◆ Aim of the task ◆
Lines from the top of the entries through the line that has "Task: Open Elon Musk name link on last tweet" must be duplicated exactly, and no others.
··········
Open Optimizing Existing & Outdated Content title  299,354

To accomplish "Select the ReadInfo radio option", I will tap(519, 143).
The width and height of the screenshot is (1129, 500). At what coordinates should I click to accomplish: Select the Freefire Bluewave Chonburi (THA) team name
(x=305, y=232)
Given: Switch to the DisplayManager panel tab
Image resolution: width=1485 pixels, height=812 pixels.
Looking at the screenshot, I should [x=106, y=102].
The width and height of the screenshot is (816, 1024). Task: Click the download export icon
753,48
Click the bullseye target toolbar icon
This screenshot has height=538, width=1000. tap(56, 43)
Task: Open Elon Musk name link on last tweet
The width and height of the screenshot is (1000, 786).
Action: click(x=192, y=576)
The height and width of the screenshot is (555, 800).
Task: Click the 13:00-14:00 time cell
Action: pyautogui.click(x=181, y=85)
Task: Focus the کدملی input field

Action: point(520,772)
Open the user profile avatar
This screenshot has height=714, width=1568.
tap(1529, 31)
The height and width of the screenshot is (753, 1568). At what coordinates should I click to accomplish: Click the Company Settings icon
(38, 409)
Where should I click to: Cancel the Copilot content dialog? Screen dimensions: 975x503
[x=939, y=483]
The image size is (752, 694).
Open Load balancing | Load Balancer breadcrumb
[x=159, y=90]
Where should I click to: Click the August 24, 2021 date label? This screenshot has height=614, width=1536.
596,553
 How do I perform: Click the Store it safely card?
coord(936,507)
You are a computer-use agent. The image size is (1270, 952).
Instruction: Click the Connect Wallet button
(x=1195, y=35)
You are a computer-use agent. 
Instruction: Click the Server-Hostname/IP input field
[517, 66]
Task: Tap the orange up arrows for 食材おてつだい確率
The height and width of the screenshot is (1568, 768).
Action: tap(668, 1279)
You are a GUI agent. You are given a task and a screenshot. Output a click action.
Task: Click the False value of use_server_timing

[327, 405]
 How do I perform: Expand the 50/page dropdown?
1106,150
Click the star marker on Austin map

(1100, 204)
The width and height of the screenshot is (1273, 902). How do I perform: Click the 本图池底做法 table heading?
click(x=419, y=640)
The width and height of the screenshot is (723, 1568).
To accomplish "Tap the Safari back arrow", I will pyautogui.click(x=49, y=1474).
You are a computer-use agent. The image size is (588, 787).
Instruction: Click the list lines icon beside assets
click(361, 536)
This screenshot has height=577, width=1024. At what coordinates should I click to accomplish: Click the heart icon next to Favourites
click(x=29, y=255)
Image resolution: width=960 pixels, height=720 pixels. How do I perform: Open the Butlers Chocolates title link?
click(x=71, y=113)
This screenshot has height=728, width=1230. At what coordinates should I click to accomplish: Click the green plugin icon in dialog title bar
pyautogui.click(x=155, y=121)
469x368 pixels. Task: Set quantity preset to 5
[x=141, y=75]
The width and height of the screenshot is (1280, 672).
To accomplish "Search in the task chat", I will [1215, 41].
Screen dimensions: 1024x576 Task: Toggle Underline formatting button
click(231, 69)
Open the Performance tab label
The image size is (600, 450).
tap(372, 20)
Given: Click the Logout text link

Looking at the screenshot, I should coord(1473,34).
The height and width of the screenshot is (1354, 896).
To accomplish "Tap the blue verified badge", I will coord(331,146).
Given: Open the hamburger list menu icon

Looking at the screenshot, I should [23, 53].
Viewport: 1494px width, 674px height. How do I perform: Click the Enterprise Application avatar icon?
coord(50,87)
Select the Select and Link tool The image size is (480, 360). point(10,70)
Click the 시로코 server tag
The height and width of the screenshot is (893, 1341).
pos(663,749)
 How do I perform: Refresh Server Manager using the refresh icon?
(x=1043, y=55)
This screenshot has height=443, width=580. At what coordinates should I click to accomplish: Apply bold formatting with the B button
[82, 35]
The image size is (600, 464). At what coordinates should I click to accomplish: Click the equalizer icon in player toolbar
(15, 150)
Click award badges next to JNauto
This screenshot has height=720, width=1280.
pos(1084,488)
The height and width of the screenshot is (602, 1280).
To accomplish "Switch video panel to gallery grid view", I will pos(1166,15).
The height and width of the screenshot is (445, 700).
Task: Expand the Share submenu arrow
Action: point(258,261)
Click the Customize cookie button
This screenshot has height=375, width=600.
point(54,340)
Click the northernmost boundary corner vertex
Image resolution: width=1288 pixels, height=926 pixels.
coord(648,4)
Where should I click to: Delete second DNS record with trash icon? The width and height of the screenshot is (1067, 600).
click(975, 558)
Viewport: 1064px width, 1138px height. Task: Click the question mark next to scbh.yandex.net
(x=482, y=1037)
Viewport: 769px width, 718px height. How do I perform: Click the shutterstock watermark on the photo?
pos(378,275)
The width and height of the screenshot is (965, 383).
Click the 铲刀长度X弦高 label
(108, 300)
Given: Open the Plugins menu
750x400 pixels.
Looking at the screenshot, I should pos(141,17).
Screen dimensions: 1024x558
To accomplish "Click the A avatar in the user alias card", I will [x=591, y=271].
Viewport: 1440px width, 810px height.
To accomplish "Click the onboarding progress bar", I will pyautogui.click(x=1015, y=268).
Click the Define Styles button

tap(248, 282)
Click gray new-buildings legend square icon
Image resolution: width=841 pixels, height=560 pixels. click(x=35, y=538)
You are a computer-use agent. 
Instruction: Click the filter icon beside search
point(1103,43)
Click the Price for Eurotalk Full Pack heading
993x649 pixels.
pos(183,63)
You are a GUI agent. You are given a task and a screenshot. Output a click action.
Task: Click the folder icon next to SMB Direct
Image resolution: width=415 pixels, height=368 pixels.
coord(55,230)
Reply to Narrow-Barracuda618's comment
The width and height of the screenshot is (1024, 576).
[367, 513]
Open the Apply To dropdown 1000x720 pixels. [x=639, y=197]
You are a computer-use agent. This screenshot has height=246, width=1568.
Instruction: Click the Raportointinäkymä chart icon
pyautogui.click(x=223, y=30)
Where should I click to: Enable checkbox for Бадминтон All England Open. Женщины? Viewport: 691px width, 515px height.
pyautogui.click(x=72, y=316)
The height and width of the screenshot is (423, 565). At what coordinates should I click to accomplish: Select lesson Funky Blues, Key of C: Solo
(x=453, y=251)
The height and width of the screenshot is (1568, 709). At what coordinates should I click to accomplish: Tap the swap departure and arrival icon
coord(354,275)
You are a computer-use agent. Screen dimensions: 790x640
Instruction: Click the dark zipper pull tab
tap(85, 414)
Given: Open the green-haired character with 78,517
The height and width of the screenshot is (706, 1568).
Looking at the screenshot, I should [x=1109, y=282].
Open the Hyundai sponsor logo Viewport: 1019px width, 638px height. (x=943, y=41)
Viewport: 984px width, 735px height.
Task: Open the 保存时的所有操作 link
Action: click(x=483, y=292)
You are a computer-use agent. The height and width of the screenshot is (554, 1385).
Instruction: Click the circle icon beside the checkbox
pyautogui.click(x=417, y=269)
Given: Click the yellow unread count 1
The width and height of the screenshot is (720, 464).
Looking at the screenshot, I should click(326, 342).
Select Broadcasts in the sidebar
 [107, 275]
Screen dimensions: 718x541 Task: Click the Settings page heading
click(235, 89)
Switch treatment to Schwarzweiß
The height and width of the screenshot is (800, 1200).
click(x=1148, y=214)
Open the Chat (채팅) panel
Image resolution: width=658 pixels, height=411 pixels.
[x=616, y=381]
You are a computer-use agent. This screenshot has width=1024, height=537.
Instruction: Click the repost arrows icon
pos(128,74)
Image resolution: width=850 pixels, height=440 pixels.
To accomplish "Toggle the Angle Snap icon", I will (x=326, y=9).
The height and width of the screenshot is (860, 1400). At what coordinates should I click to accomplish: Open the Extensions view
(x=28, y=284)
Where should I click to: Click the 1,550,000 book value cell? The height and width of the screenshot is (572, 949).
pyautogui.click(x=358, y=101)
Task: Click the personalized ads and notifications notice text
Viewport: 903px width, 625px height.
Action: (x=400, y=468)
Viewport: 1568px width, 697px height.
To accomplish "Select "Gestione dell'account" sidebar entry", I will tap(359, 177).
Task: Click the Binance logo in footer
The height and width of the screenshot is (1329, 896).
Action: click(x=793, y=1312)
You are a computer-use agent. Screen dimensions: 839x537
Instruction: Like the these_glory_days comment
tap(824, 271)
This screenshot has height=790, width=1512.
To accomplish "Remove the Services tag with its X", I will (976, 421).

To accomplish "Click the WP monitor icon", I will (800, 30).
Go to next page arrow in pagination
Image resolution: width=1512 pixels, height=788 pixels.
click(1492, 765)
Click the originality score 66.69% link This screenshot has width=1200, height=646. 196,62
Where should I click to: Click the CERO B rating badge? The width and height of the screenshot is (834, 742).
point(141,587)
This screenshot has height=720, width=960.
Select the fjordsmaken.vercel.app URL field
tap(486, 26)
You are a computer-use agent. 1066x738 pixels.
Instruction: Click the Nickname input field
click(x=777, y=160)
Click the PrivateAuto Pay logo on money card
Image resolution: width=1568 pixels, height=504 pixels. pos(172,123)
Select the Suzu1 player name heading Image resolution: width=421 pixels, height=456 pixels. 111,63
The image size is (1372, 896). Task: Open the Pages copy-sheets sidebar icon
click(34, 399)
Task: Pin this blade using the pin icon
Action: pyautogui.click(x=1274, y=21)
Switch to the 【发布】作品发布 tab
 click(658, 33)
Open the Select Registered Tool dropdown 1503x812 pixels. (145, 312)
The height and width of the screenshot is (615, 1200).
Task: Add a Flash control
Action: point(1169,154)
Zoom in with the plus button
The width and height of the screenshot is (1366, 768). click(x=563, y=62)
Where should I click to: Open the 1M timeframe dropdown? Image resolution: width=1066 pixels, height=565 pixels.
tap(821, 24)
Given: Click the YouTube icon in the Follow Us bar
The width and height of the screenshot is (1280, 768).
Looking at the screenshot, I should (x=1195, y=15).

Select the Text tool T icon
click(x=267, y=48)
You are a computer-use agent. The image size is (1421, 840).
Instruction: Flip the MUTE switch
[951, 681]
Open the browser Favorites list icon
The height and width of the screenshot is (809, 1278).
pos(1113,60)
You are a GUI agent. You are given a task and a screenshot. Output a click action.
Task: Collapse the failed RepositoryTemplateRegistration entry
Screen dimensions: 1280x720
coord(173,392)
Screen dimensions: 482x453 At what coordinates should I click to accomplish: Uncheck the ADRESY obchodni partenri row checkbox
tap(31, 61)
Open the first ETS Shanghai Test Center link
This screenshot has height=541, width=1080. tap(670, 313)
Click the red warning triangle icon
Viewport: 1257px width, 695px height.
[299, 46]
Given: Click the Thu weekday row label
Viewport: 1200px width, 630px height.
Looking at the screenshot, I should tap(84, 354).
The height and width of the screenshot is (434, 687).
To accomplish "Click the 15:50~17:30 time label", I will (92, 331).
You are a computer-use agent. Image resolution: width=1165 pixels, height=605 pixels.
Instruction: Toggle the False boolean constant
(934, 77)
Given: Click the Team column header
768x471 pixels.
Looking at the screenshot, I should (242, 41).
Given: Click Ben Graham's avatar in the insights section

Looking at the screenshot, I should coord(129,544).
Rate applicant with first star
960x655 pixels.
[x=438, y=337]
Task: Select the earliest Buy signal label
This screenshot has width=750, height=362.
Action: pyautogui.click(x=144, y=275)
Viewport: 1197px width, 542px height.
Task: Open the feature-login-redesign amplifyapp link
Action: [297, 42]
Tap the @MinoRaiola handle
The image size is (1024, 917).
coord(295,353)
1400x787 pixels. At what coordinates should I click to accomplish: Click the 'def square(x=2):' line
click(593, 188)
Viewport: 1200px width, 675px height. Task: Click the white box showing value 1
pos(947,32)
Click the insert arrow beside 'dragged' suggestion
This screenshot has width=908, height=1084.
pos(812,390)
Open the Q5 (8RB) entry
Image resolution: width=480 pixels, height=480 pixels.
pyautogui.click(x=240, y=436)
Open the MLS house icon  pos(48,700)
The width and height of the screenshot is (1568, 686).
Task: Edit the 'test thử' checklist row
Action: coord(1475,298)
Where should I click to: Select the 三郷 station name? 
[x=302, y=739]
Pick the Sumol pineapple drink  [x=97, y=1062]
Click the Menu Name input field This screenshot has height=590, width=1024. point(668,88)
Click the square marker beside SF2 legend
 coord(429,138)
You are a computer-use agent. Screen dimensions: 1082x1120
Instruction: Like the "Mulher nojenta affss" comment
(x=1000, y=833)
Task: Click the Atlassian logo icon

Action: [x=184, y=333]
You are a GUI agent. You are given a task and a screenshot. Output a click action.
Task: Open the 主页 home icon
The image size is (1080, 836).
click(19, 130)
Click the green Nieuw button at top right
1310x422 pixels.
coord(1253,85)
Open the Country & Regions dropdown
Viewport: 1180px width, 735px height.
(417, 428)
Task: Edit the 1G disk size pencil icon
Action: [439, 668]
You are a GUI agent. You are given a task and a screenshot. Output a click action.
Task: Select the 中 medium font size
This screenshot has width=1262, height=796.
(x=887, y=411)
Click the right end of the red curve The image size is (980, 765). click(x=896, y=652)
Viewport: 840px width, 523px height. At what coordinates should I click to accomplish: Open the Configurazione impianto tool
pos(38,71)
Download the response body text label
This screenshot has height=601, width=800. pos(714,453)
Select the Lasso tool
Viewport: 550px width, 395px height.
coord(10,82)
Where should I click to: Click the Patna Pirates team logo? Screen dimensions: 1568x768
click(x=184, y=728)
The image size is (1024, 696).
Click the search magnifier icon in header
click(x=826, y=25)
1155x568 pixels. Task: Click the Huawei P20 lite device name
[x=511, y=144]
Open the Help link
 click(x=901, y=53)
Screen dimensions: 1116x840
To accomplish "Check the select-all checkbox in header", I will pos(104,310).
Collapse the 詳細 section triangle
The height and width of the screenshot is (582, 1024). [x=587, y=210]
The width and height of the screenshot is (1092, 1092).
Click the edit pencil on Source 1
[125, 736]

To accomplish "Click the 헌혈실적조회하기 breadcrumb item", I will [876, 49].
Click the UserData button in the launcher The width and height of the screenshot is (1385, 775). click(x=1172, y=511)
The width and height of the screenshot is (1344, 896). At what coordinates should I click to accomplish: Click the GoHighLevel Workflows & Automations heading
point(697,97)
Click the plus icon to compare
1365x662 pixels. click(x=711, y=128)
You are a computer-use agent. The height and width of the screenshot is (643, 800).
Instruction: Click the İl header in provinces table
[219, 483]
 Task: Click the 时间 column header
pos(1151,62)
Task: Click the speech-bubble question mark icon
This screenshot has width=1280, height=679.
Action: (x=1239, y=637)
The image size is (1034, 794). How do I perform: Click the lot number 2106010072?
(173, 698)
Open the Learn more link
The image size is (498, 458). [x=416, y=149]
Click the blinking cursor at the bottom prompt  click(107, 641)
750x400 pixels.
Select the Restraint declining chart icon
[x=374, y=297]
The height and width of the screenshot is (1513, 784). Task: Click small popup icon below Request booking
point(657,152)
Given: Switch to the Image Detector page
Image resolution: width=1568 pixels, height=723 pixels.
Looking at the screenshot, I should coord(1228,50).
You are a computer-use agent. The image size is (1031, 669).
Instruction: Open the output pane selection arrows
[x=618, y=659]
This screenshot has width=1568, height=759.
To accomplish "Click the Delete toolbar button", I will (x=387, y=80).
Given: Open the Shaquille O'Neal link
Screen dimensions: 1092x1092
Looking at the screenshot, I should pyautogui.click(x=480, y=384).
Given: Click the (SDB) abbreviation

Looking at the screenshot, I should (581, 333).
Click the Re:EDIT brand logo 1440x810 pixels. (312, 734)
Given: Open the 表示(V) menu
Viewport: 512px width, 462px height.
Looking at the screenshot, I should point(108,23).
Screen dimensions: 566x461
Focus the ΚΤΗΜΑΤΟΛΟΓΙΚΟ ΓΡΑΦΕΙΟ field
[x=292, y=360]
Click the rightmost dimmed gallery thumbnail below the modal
··········
◆ Expected answer ◆
Open Optimizing Existing & Outdated Content title  299,354

To accomplish "Select the ReadInfo radio option", I will tap(519, 143).
The width and height of the screenshot is (1129, 500). At what coordinates should I click to accomplish: Select the Freefire Bluewave Chonburi (THA) team name
(x=305, y=232)
Given: Switch to the DisplayManager panel tab
Image resolution: width=1485 pixels, height=812 pixels.
Looking at the screenshot, I should [x=106, y=102].
The width and height of the screenshot is (816, 1024). Task: Click the download export icon
753,48
Click the bullseye target toolbar icon
This screenshot has height=538, width=1000. tap(56, 43)
Task: Open Elon Musk name link on last tweet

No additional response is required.